Top of The data
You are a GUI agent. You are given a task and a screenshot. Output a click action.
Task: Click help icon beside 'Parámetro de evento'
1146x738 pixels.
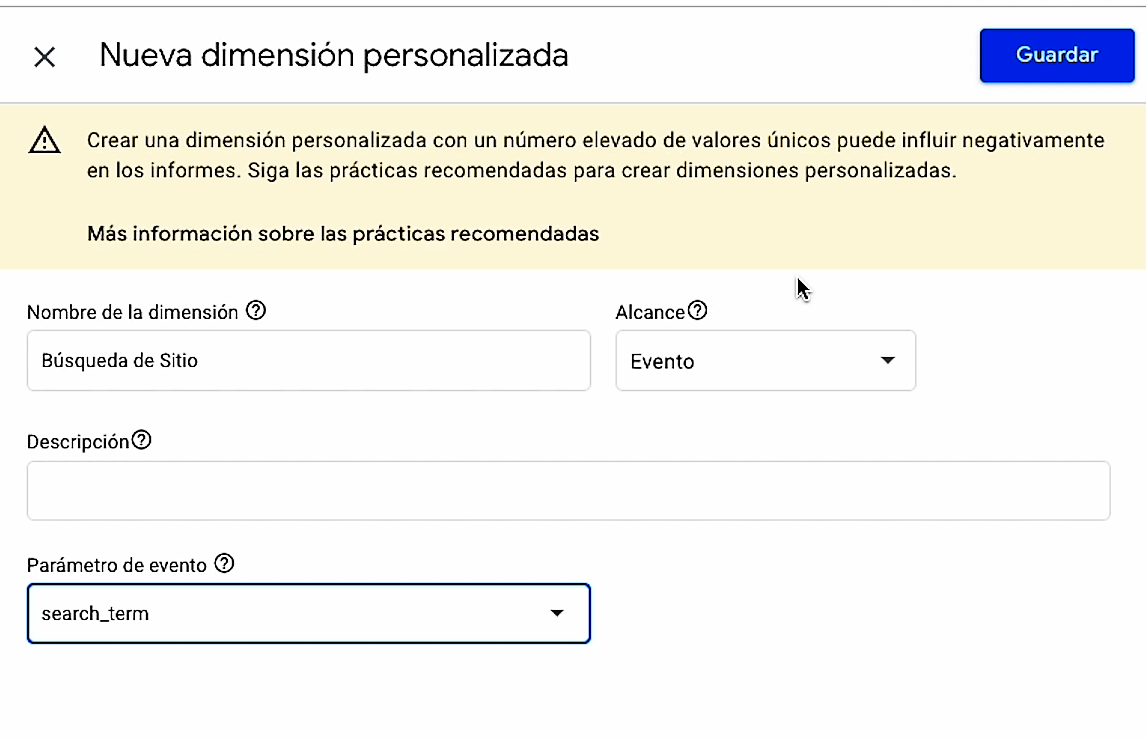pos(225,564)
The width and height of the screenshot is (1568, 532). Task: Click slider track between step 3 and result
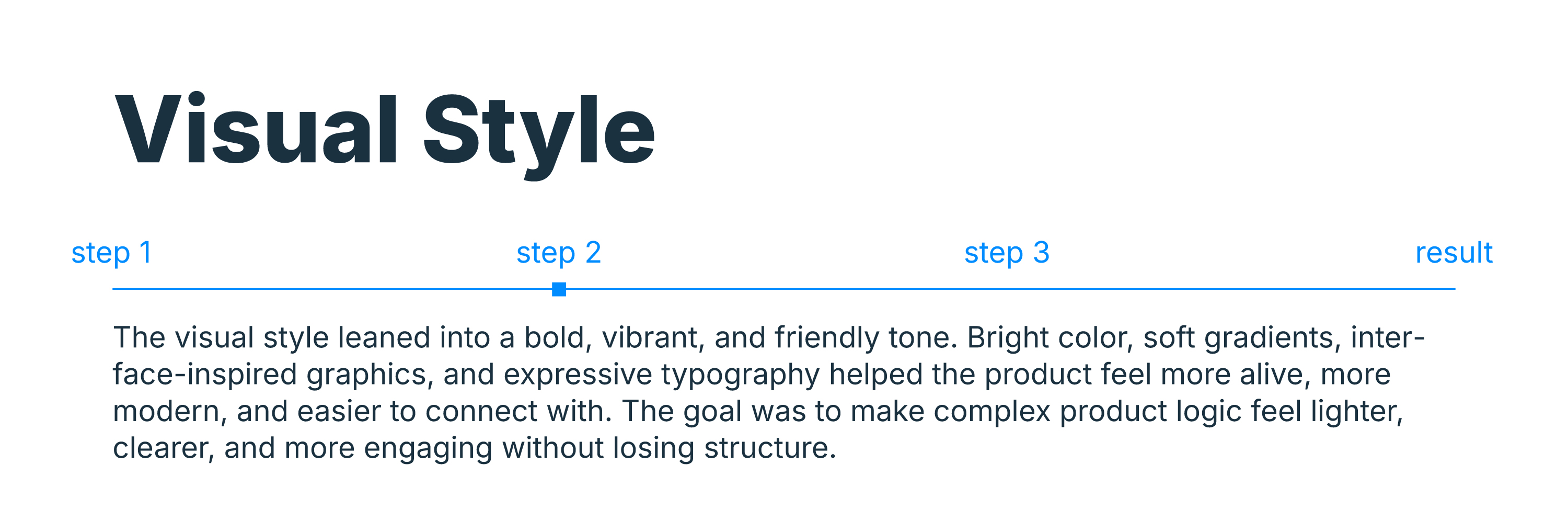1229,289
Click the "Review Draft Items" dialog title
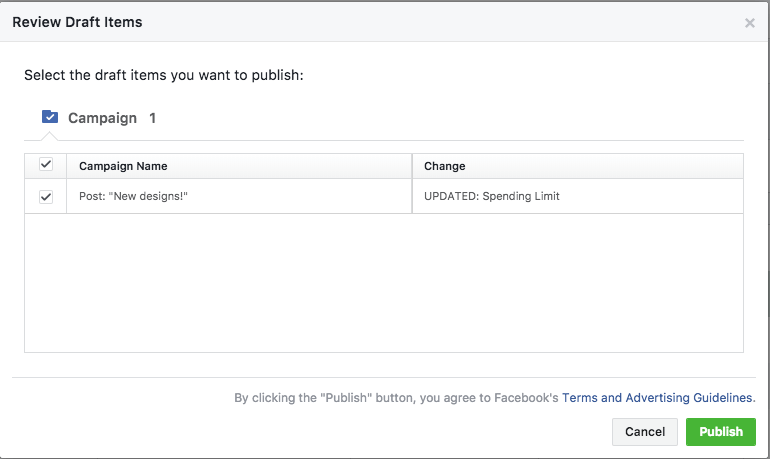Screen dimensions: 770x459 pyautogui.click(x=77, y=22)
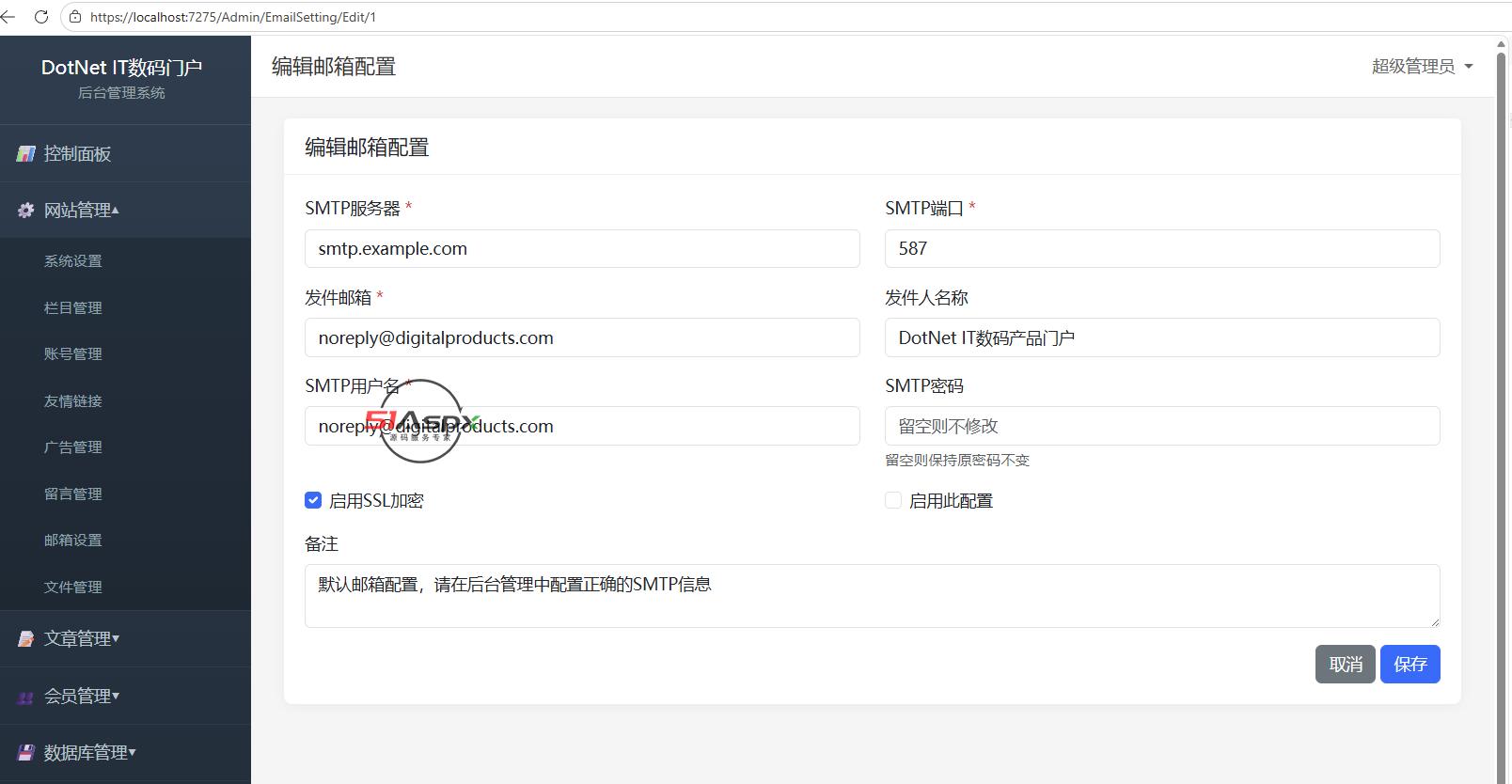The width and height of the screenshot is (1512, 784).
Task: Click the 网站管理 gear icon
Action: tap(26, 211)
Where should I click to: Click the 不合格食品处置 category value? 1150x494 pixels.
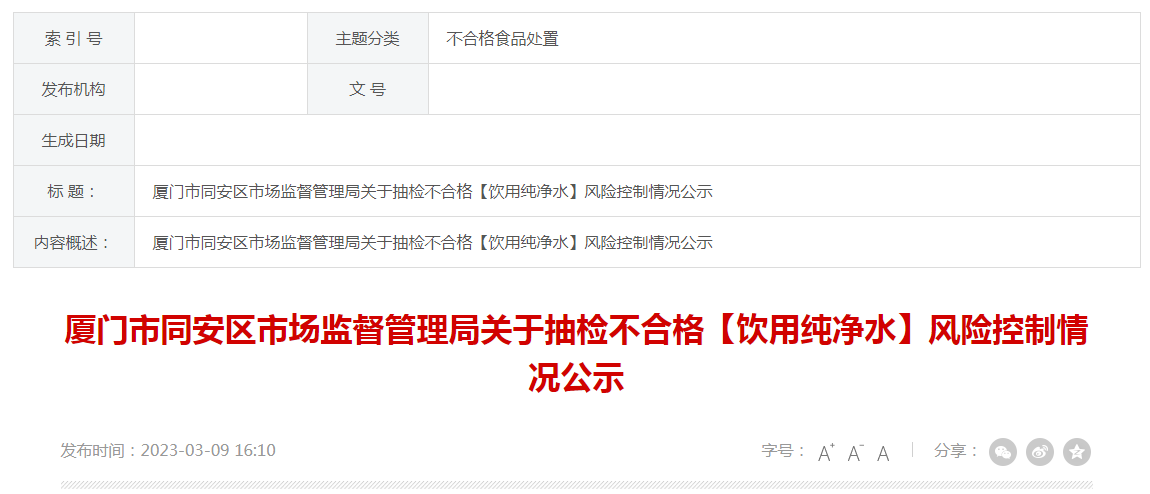coord(502,39)
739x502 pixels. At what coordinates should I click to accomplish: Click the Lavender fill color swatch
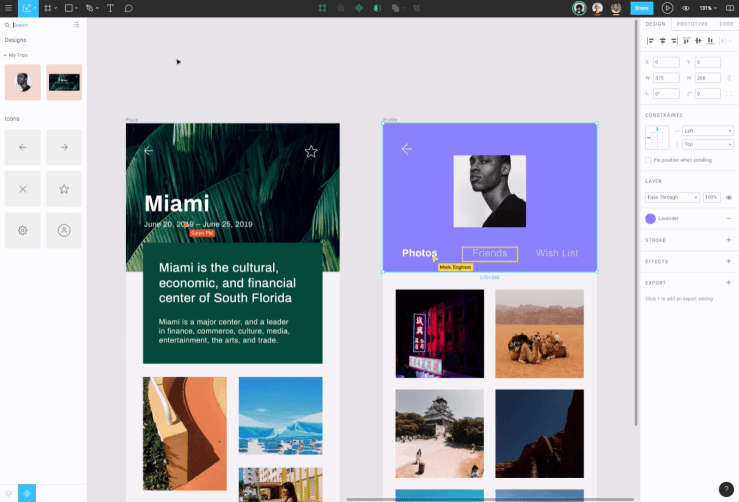tap(650, 218)
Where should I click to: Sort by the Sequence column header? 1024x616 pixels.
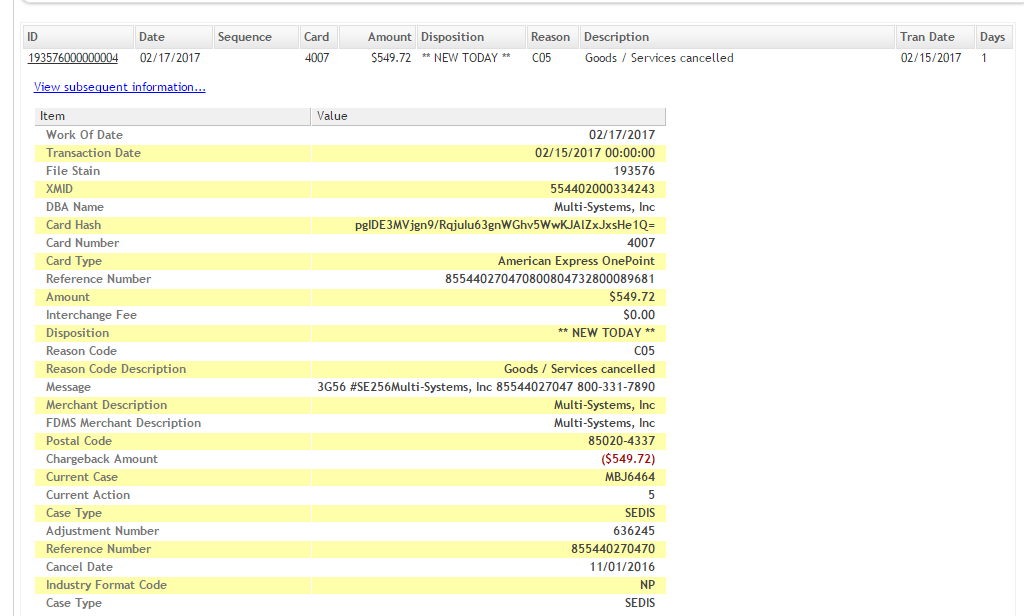pos(244,37)
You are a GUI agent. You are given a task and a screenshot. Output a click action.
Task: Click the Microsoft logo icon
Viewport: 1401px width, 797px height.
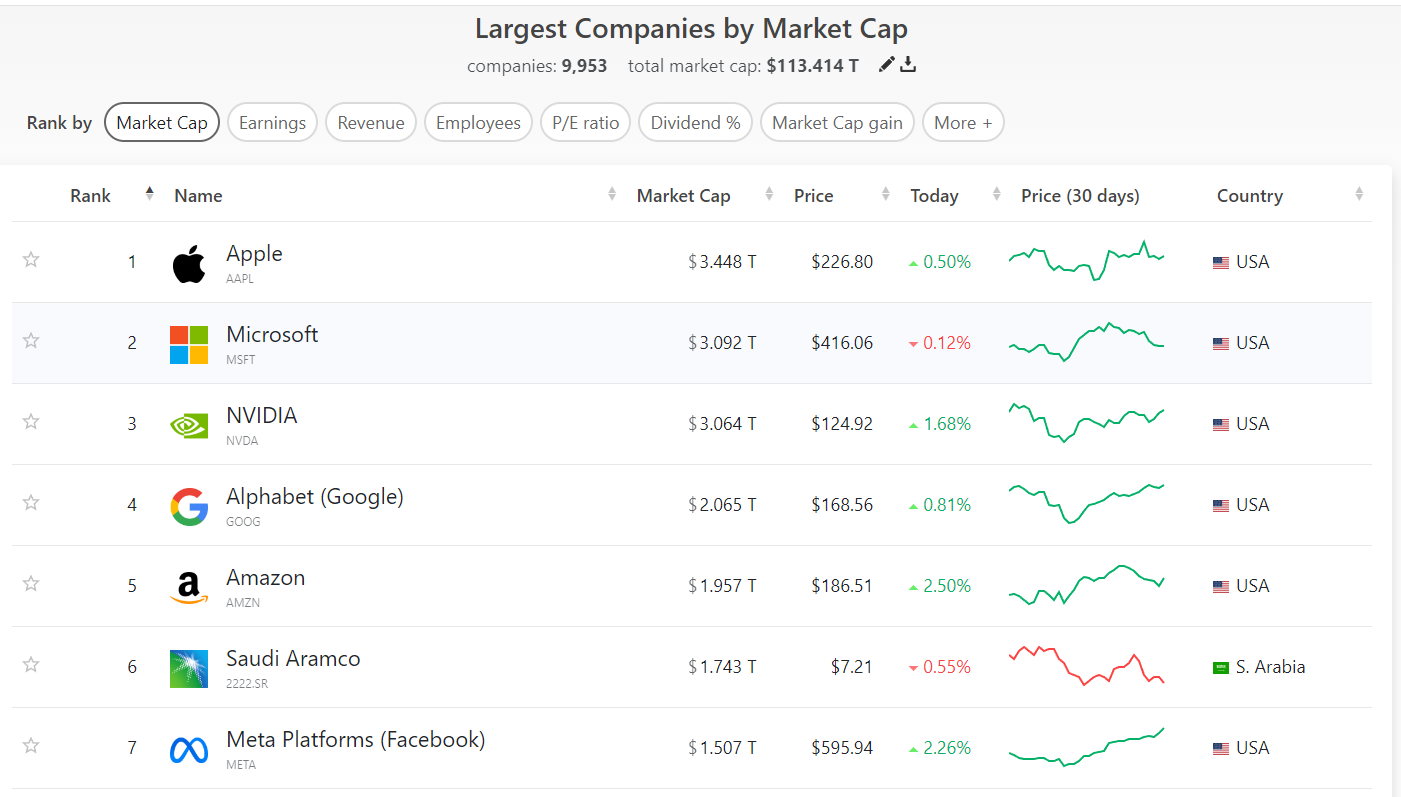(x=189, y=344)
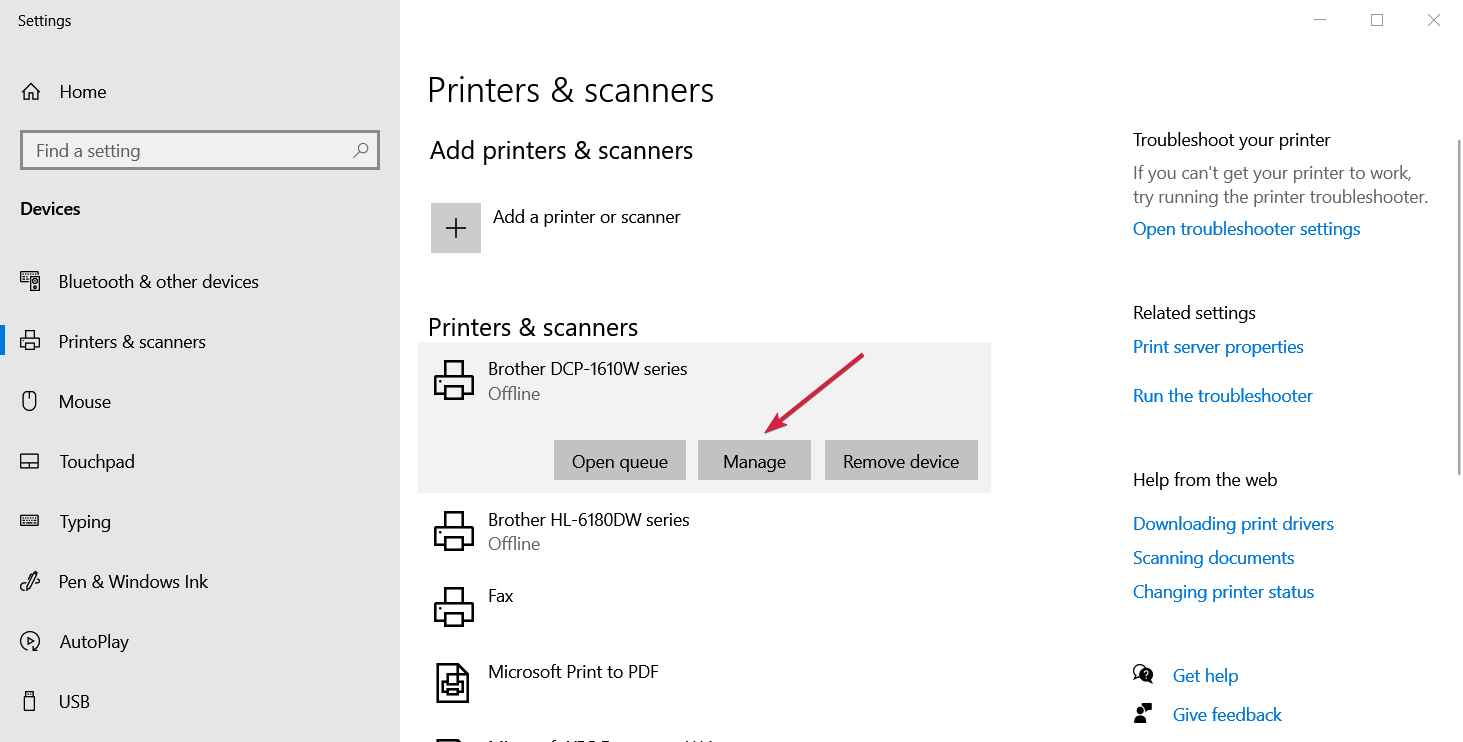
Bottom of The data
Exercise brief: Every line above needs to be written out again as it stands. Pictures do not belong in the copy.

Exercise response:
You are a GUI agent. You are given a task and a screenshot. Output a click action.
Task: Click help icon beside 'Parámetro de evento'
1146x738 pixels.
pos(225,564)
The width and height of the screenshot is (1568, 532). Task: Click slider track between step 3 and result
1229,289
Click the "Review Draft Items" dialog title
Screen dimensions: 770x459 pyautogui.click(x=77, y=22)
The width and height of the screenshot is (1512, 784).
Task: Click the 网站管理 gear icon
Action: tap(26, 211)
Where should I click to: Click the 不合格食品处置 category value? 1150x494 pixels.
coord(502,39)
739x502 pixels. At what coordinates should I click to accomplish: Click the Lavender fill color swatch
tap(650, 218)
Where should I click to: Sort by the Sequence column header? 1024x616 pixels.
pos(244,37)
You are a GUI agent. You are given a task and a screenshot. Output a click action.
Task: Click the Microsoft logo icon
Viewport: 1401px width, 797px height.
(x=189, y=344)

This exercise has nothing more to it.